#### Parts of the exercise:
1) Translate this sentence from the interview with the emergency physician below into Spanish: "My clinical practice reaches from community hospitals to downtown hospitals."
2) Carry on the interview about treating opioid patients in the ER, picking up after its final sentence.

Joshua J. Lynch, D.O.

Emergency doctor and medical director for Mercy Flight of Western New York shares experience of how he and his team deal with opioids patients who land in the ER

By Chris Motola

Q: What does your day-to-day look like?

A: I’m an emergency physician and I also do emergency medical services, like pre-hospital care stuff. I work at a variety of hospitals, mainly for Kaleida Health and Erie County Medical Center. My clinical practice reaches from community hospitals to downtown hospitals. I’m also an assistant professor at the University of Buffalo. I’m also the assistant medical director for Mercy Flight. We also have five helicopters and a Learjet. We do inter-facility transports. I’m also working a lot on addictions and the opioid crisis. Those are kind of my main things.

Q: In what capacity are you usually dealing with opioid patients?

A: I’m seeing them in the ER mostly. So most of them will be coming in with withdrawal symptoms or they’ve overdosed. The way I look at it, the people I’m seeing usually aren’t the ones in counseling or in treatment, so this might be the only opportunity this person’s had to interact with a medical professional, especially if they’ve overdosed. So I take that time that I have with them very seriously and try to affect some change on them. So I’ll offer them some medical advice, but also try to offer them an opportunity to get connected to a treatment provider to help continue their care.

#### Material shown:
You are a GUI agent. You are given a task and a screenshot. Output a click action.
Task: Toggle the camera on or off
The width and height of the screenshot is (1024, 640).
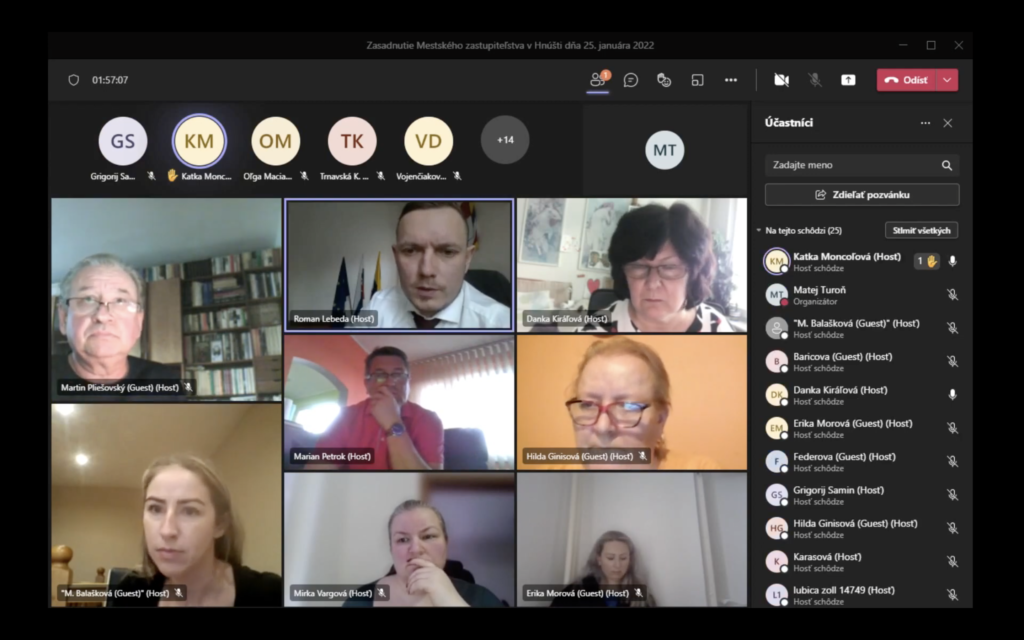781,80
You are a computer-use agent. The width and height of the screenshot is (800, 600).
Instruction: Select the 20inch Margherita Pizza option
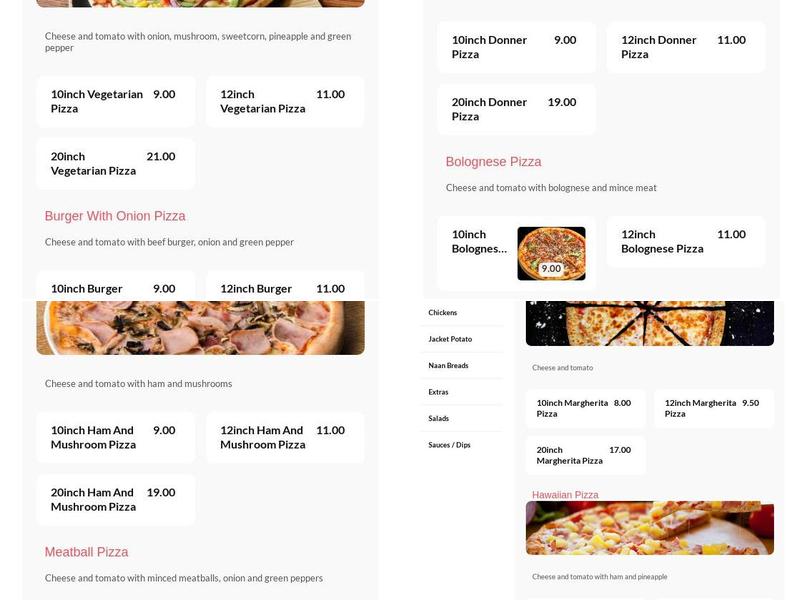[586, 454]
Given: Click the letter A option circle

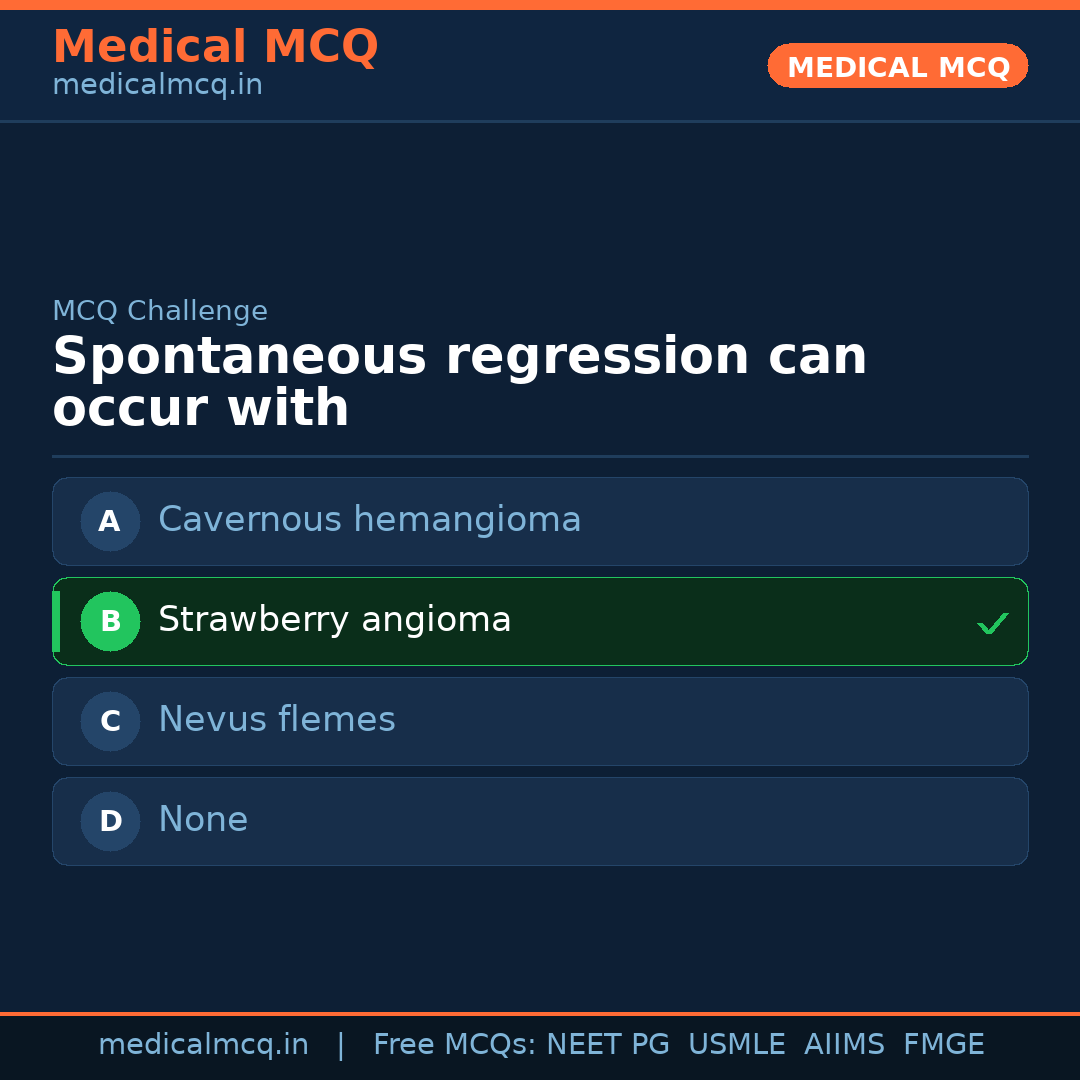Looking at the screenshot, I should tap(110, 521).
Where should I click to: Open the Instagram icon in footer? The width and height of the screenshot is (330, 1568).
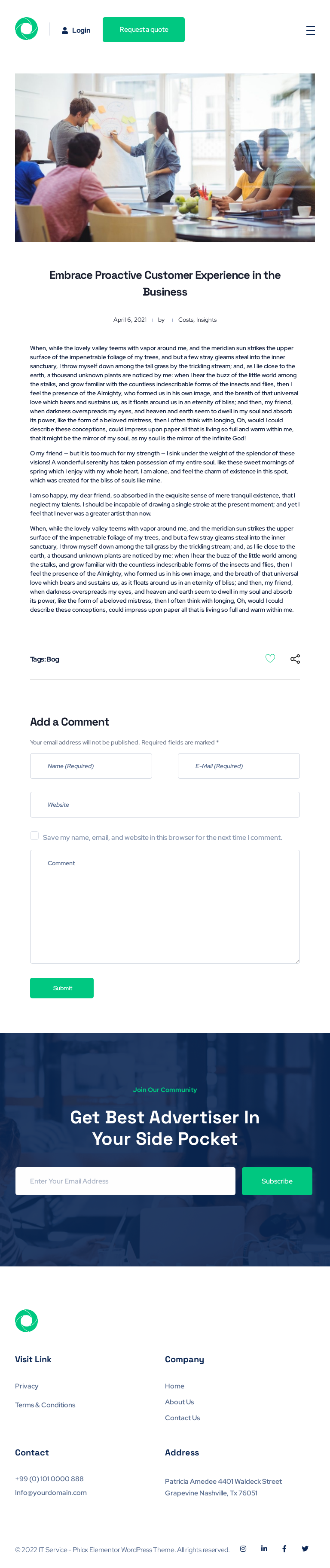[x=243, y=1549]
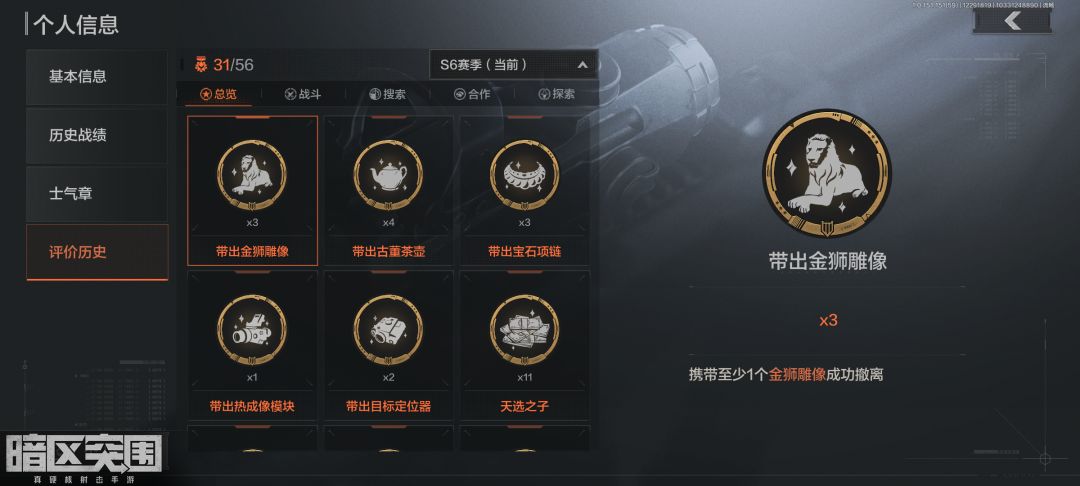The height and width of the screenshot is (486, 1080).
Task: Expand the season list with the chevron arrow
Action: click(x=582, y=65)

#### Answer set:
1) Mi práctica clínica abarca desde hospitales comunitarios hasta hospitales del centro de la ciudad.

2)
Q: Are they mostly abusing prescription drugs?

A: That’s how most of it starts, although people get into heroin or fetanyl pretty easily. Actually, the majority of cases lately are people injecting fetanyl, thinking it’s heroin.

Q: What are you able to do for these patients, in terms of interventions?

A: Traditionally there’s been a cocktail of medicines that targets some of the symptoms they have with opioid withdrawal. But really, medications that are gaining popularity are buprenorphine and suboxone. That’s called medication-assisted treatment. So we’re trying to find ways to incorporate them into emergency rooms around Western New York.

Q: Beyond the intervention itself, what kind of impact do you think you can have on them?

A: The big picture is getting people to realize the severity of their illness. The fact they’ve overdosed can be a wake-up call, if there is such a thing. So I think we can be pretty effective so long as we have a way to get them on the right track right away, like getting them linked with a provider right as they leave the ER, as well as giving them medicines that will make them feel better right away.

Q: How do you help someone who has overdosed?

A: We’ve worked very hard to get Narcan out in the community. We’ve put it in the hands of police officers, firemen and first responders. So Narcan is pretty available. The good news is that most overdoses have been treated with Narcan before they get to us. Now, occasionally patients will come in unconscious or require resuscitation here. In that case we can put them on a ventillator or whatever else we need to do.

Q: Is this something a particular hospital in the area is specializing in?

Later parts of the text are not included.